WORK ITEM: Should any entry hold a picture, omit that picture and copy the rest of the entry exactly.

RECORD EXTRACTS:

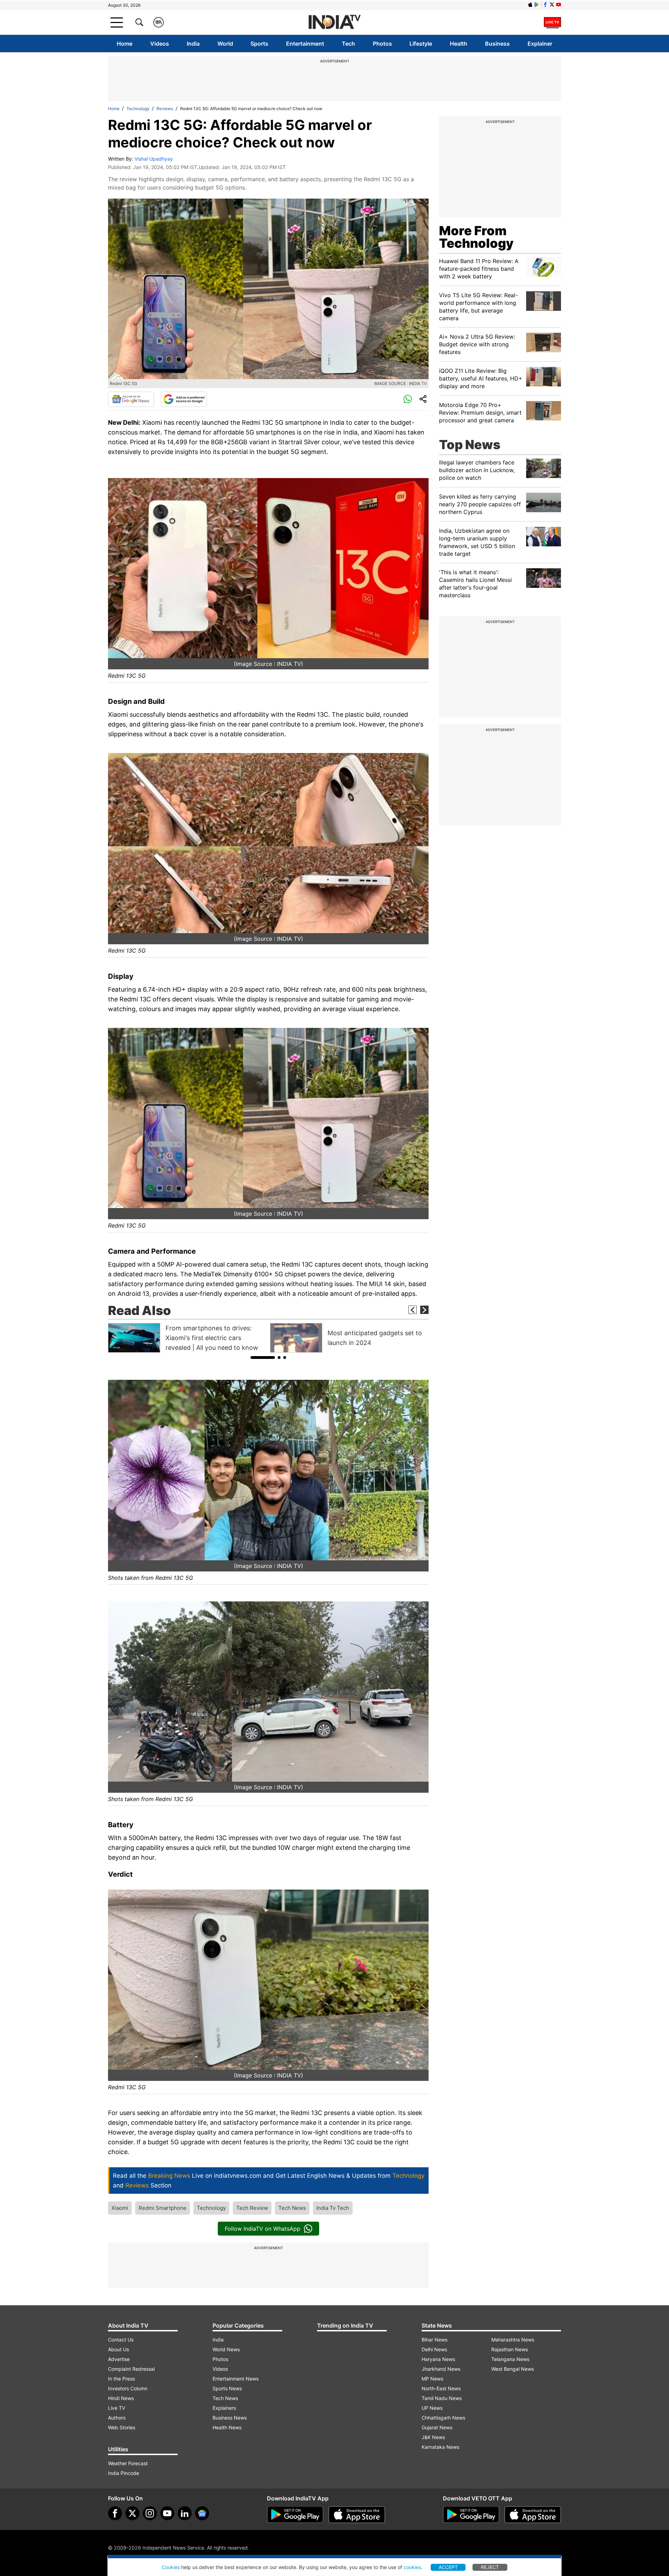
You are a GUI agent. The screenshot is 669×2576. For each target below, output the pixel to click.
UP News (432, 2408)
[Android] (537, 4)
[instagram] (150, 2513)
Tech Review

RESULT FOR THIS TASK:
You are a GUI agent. The screenshot is 669×2576. For each target below, output the pixel to click.
UP News (432, 2408)
[Android] (537, 4)
[instagram] (150, 2513)
Tech Review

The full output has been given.